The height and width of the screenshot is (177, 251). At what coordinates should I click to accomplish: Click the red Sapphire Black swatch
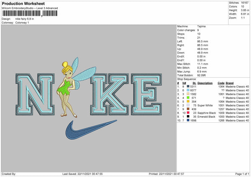(188, 113)
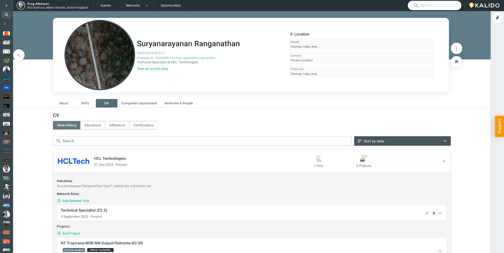Open the Sort by date dropdown

(402, 141)
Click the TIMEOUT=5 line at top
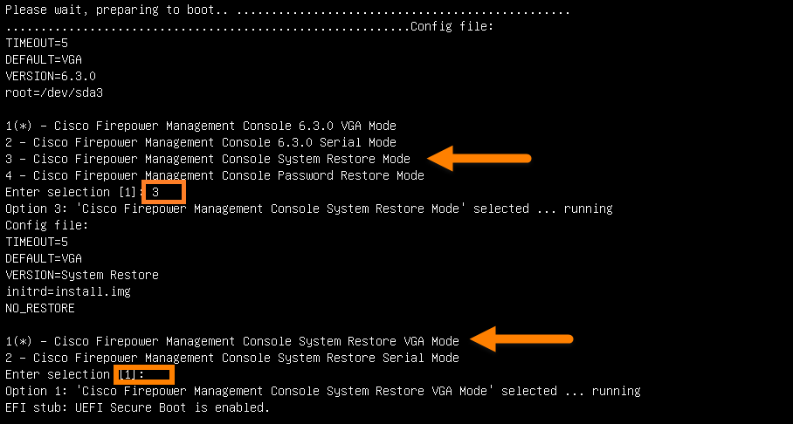Screen dimensions: 793x424 tap(37, 43)
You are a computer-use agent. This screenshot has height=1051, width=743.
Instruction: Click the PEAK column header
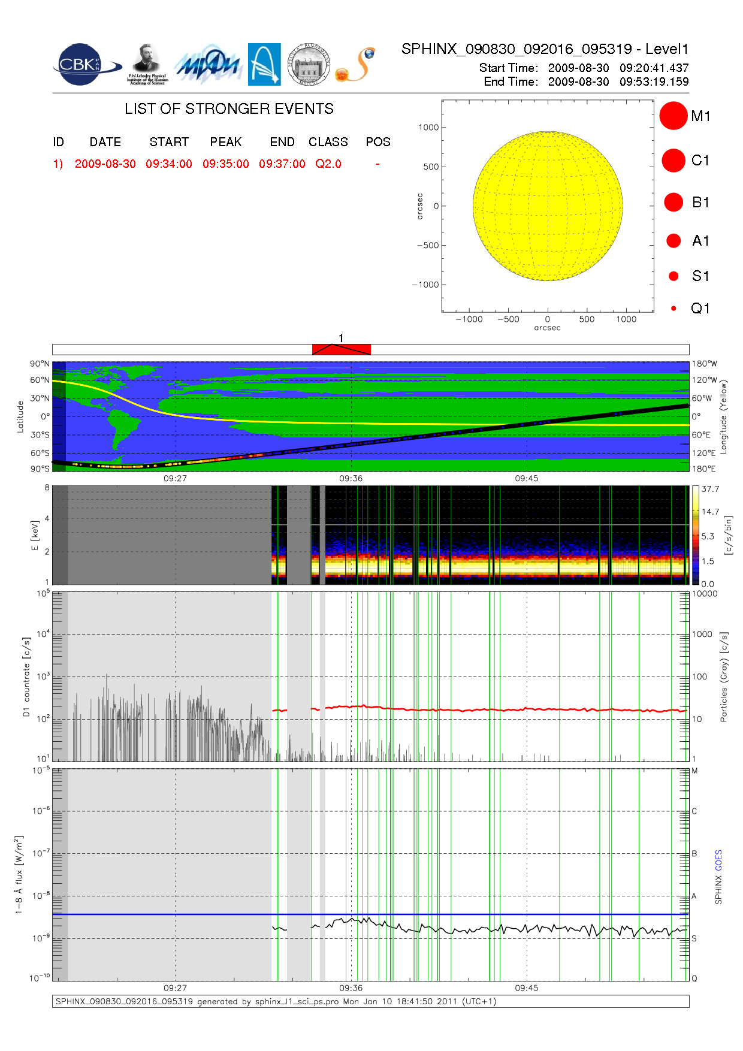[225, 142]
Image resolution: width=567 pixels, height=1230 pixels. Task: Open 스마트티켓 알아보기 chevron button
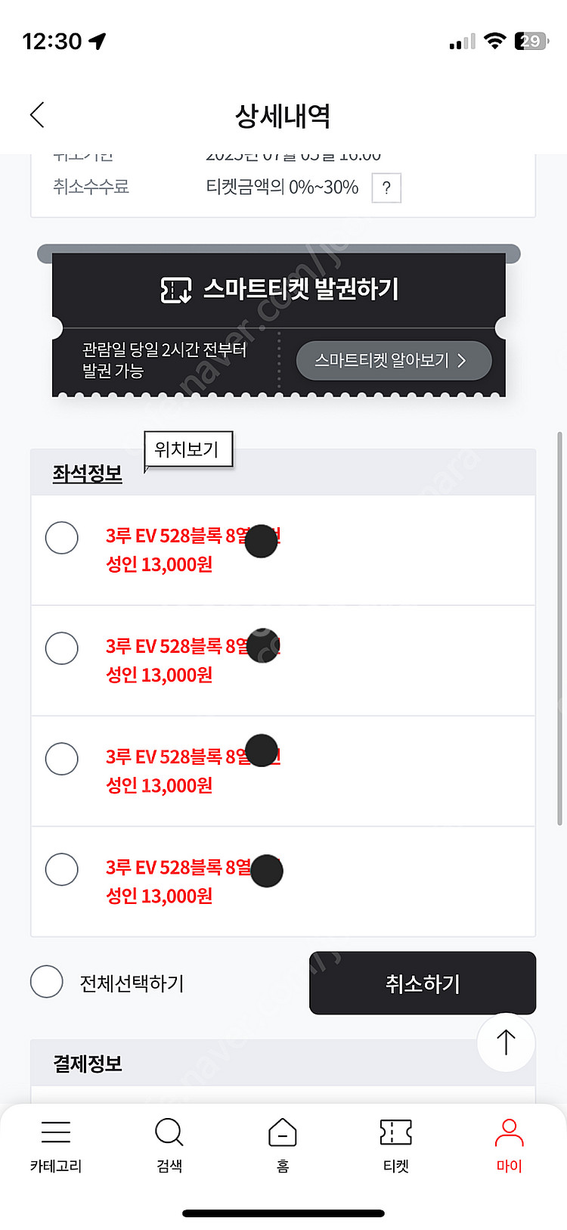[393, 361]
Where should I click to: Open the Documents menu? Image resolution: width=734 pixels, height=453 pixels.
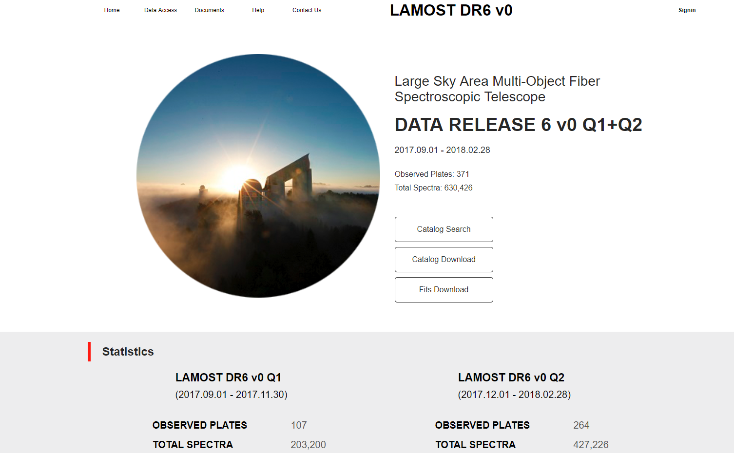[209, 10]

---

▸ Work instructions: Set down the data exactly as it appears, without any images.

▸ Result:
The height and width of the screenshot is (177, 251). At what coordinates should I click to accomplish: Click the red Sapphire Black swatch
(188, 113)
Open the Sort by date dropdown

(402, 141)
Click the TIMEOUT=5 line at top
Screen dimensions: 793x424 tap(37, 43)
You are a computer-use agent. This screenshot has height=1051, width=743.
Instruction: Click the PEAK column header
[225, 142]
Image resolution: width=567 pixels, height=1230 pixels. Task: Open 스마트티켓 알아보기 chevron button
[393, 361]
Where should I click to: Open the Documents menu? Image resolution: width=734 pixels, height=453 pixels.
[209, 10]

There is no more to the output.